Written task
Reproduce every line of the material below word for word.

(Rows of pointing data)
※

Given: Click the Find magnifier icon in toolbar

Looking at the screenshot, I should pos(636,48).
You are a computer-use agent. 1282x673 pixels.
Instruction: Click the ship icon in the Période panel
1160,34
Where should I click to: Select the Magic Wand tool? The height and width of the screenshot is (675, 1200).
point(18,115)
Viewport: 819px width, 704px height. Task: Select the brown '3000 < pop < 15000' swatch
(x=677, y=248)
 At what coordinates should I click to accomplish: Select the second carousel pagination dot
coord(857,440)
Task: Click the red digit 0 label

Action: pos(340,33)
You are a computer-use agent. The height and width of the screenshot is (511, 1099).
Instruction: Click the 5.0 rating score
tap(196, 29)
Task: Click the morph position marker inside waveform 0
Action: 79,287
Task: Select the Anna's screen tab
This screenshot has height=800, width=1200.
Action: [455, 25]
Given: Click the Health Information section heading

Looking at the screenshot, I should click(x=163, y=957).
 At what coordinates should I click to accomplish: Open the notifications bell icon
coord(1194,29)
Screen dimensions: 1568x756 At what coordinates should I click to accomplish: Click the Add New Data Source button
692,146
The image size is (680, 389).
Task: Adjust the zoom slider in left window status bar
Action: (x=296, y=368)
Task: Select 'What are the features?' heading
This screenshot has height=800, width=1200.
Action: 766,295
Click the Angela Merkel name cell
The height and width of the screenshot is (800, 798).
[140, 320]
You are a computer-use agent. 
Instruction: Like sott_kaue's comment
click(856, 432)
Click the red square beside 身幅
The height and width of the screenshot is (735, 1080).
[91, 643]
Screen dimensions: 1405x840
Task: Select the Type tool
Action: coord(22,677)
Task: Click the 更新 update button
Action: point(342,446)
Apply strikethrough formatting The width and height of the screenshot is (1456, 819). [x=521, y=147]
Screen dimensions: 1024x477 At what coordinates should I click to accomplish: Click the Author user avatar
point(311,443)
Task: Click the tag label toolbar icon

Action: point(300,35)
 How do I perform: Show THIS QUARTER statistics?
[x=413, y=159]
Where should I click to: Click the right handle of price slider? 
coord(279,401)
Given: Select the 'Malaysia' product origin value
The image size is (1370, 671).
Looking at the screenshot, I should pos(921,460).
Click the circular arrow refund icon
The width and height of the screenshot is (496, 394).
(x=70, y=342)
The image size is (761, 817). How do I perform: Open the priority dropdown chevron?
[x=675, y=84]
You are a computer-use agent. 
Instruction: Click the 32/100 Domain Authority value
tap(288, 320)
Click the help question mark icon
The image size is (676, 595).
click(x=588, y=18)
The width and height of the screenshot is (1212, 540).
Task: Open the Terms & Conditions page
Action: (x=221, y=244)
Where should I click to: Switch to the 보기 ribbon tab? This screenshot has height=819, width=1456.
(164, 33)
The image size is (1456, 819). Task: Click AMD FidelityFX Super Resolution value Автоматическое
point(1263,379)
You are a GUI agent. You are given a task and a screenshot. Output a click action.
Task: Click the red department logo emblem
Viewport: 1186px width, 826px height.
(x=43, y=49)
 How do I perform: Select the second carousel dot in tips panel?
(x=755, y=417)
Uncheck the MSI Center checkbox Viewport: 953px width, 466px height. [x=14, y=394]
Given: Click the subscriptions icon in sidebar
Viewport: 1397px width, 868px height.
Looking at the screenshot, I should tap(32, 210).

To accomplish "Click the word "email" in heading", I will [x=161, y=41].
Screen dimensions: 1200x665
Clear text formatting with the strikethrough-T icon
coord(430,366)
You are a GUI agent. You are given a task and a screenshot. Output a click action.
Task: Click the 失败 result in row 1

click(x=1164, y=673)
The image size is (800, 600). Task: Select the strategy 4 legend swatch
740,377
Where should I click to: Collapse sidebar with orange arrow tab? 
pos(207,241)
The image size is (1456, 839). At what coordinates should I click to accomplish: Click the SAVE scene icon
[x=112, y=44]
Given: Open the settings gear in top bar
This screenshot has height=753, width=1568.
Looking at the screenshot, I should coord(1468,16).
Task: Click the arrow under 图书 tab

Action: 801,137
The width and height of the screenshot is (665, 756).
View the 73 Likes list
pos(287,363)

※

Finished answer
Given: Click the Find magnifier icon in toolbar

Looking at the screenshot, I should pos(636,48).
You are a computer-use agent. 1282x673 pixels.
Instruction: Click the ship icon in the Période panel
1160,34
Where should I click to: Select the Magic Wand tool? The height and width of the screenshot is (675, 1200).
point(18,115)
Viewport: 819px width, 704px height. Task: Select the brown '3000 < pop < 15000' swatch
(x=677, y=248)
 At what coordinates should I click to accomplish: Select the second carousel pagination dot
coord(857,440)
Task: Click the red digit 0 label

Action: pos(340,33)
You are a computer-use agent. The height and width of the screenshot is (511, 1099).
Instruction: Click the 5.0 rating score
tap(196, 29)
Task: Click the morph position marker inside waveform 0
Action: 79,287
Task: Select the Anna's screen tab
This screenshot has height=800, width=1200.
Action: [455, 25]
Given: Click the Health Information section heading

Looking at the screenshot, I should click(x=163, y=957).
 At what coordinates should I click to accomplish: Open the notifications bell icon
coord(1194,29)
Screen dimensions: 1568x756 At what coordinates should I click to accomplish: Click the Add New Data Source button
692,146
The image size is (680, 389).
Task: Adjust the zoom slider in left window status bar
Action: (x=296, y=368)
Task: Select 'What are the features?' heading
This screenshot has height=800, width=1200.
Action: 766,295
Click the Angela Merkel name cell
The height and width of the screenshot is (800, 798).
[140, 320]
You are a computer-use agent. 
Instruction: Like sott_kaue's comment
click(856, 432)
Click the red square beside 身幅
The height and width of the screenshot is (735, 1080).
[91, 643]
Screen dimensions: 1405x840
Task: Select the Type tool
Action: coord(22,677)
Task: Click the 更新 update button
Action: point(342,446)
Apply strikethrough formatting The width and height of the screenshot is (1456, 819). [x=521, y=147]
Screen dimensions: 1024x477 At what coordinates should I click to accomplish: Click the Author user avatar
point(311,443)
Task: Click the tag label toolbar icon

Action: point(300,35)
 How do I perform: Show THIS QUARTER statistics?
[x=413, y=159]
Where should I click to: Click the right handle of price slider? 
coord(279,401)
Given: Select the 'Malaysia' product origin value
The image size is (1370, 671).
Looking at the screenshot, I should pos(921,460).
Click the circular arrow refund icon
The width and height of the screenshot is (496, 394).
(x=70, y=342)
The image size is (761, 817). How do I perform: Open the priority dropdown chevron?
[x=675, y=84]
You are a computer-use agent. 
Instruction: Click the 32/100 Domain Authority value
tap(288, 320)
Click the help question mark icon
The image size is (676, 595).
click(x=588, y=18)
The width and height of the screenshot is (1212, 540).
Task: Open the Terms & Conditions page
Action: (x=221, y=244)
Where should I click to: Switch to the 보기 ribbon tab? This screenshot has height=819, width=1456.
(164, 33)
The image size is (1456, 819). Task: Click AMD FidelityFX Super Resolution value Автоматическое
point(1263,379)
You are a GUI agent. You are given a task and a screenshot. Output a click action.
Task: Click the red department logo emblem
Viewport: 1186px width, 826px height.
(x=43, y=49)
 How do I perform: Select the second carousel dot in tips panel?
(x=755, y=417)
Uncheck the MSI Center checkbox Viewport: 953px width, 466px height. [x=14, y=394]
Given: Click the subscriptions icon in sidebar
Viewport: 1397px width, 868px height.
Looking at the screenshot, I should tap(32, 210).

To accomplish "Click the word "email" in heading", I will [x=161, y=41].
Screen dimensions: 1200x665
Clear text formatting with the strikethrough-T icon
coord(430,366)
You are a GUI agent. You are given a task and a screenshot. Output a click action.
Task: Click the 失败 result in row 1

click(x=1164, y=673)
The image size is (800, 600). Task: Select the strategy 4 legend swatch
740,377
Where should I click to: Collapse sidebar with orange arrow tab? 
pos(207,241)
The image size is (1456, 839). At what coordinates should I click to accomplish: Click the SAVE scene icon
[x=112, y=44]
Given: Open the settings gear in top bar
This screenshot has height=753, width=1568.
Looking at the screenshot, I should coord(1468,16).
Task: Click the arrow under 图书 tab

Action: 801,137
The width and height of the screenshot is (665, 756).
View the 73 Likes list
pos(287,363)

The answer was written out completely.